Stored data:
+ + + +
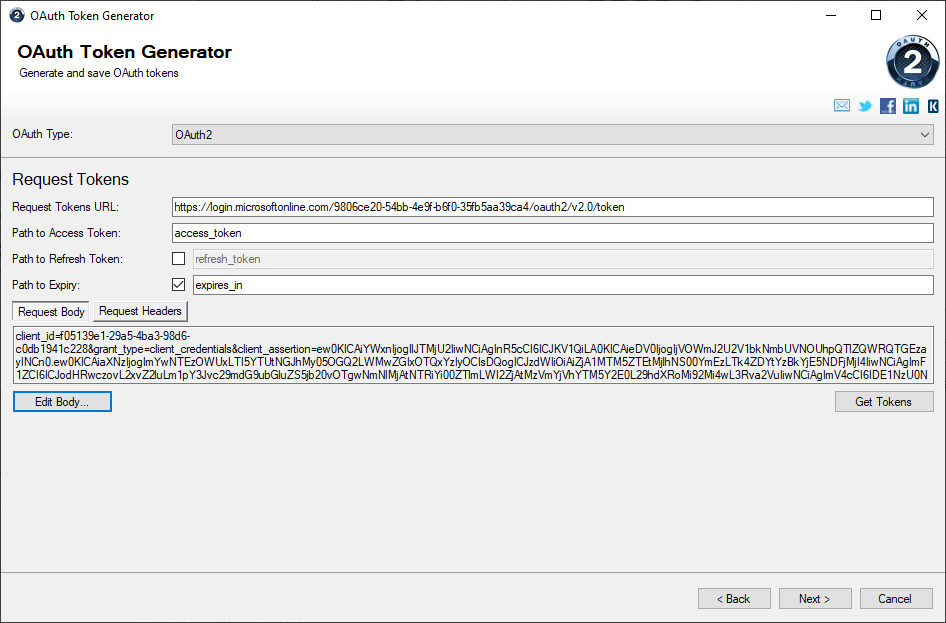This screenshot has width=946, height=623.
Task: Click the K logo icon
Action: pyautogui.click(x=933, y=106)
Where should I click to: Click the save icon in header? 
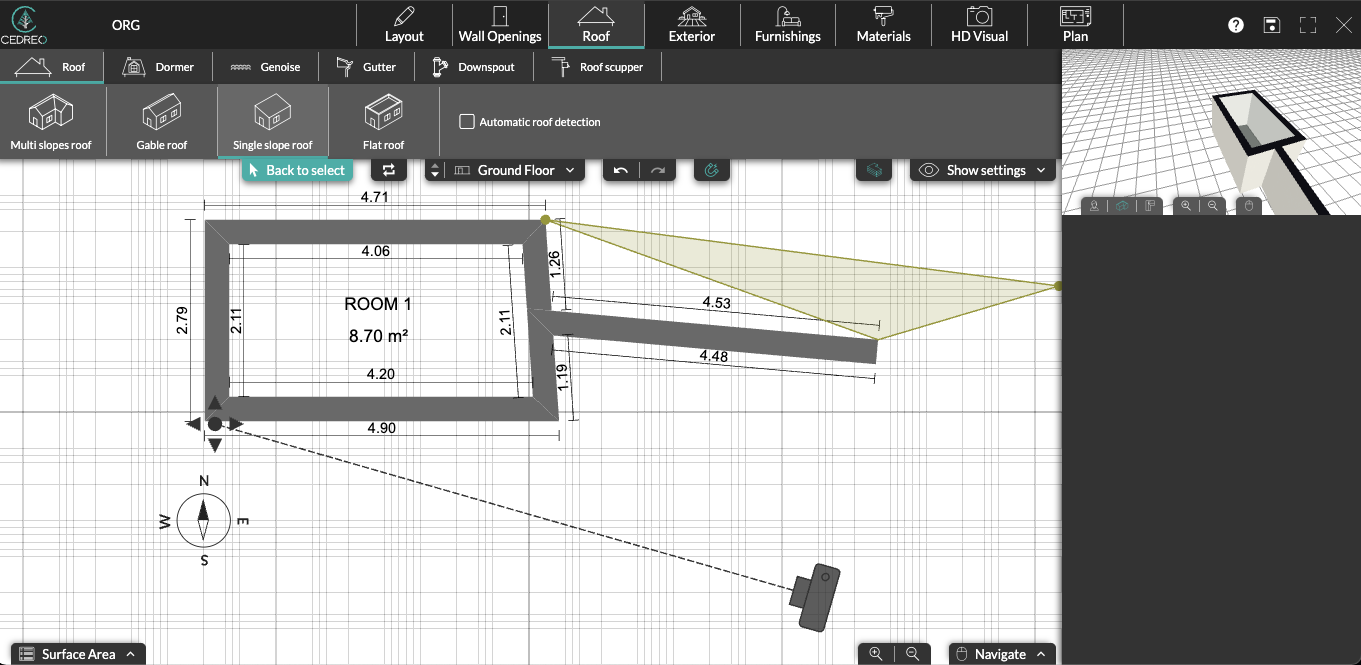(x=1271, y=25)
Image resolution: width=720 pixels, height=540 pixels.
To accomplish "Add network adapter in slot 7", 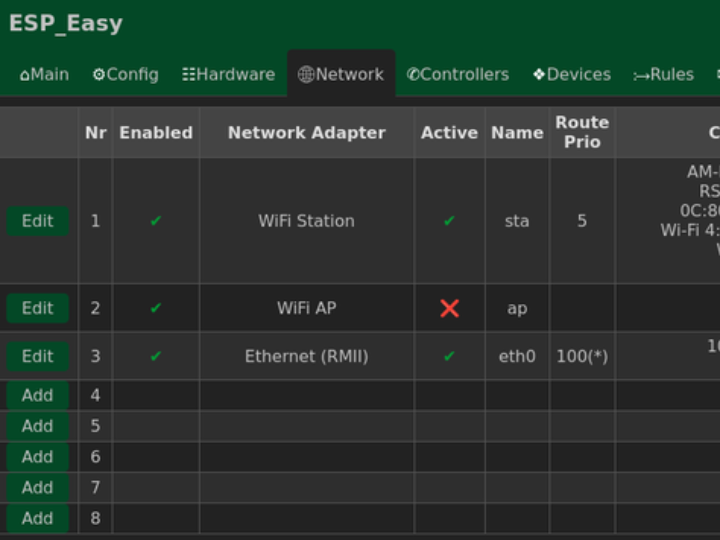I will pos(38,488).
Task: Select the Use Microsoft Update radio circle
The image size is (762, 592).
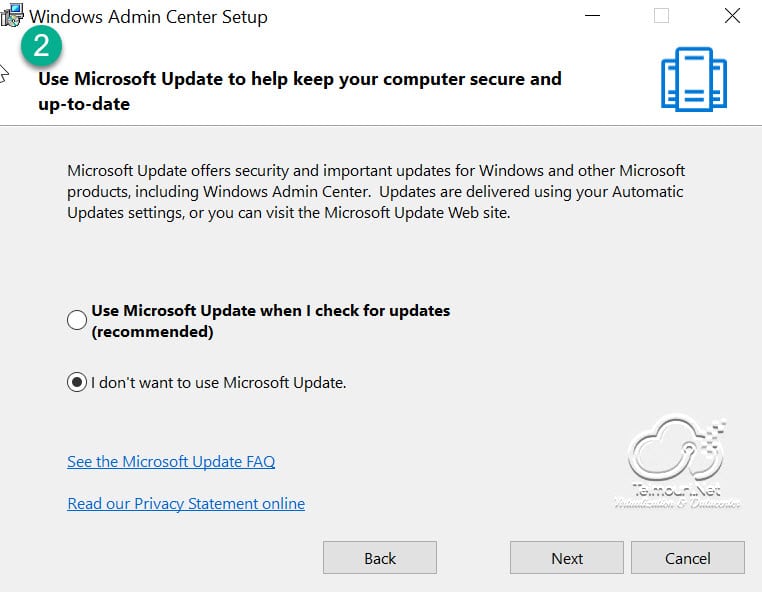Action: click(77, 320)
+ + + +
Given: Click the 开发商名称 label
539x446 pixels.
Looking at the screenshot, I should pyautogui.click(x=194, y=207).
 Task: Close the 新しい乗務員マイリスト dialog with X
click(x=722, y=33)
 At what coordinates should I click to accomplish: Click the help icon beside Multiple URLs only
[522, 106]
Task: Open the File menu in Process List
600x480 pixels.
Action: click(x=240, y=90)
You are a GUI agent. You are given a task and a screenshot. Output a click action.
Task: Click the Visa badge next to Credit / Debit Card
+ + + +
# WORK ORDER
Look back at the entries above and repeat, unchanged, every line from the line holding "Task: Close the 新しい乗務員マイリスト dialog with X" through the line holding "Task: Click the Visa".

# TASK OUTPUT
 Task: Close the 新しい乗務員マイリスト dialog with X
click(x=722, y=33)
 At what coordinates should I click to accomplish: Click the help icon beside Multiple URLs only
[522, 106]
Task: Open the File menu in Process List
600x480 pixels.
Action: click(x=240, y=90)
You are a GUI agent. You are given a task and a screenshot. Output a click action.
Task: Click the Visa badge next to Credit / Debit Card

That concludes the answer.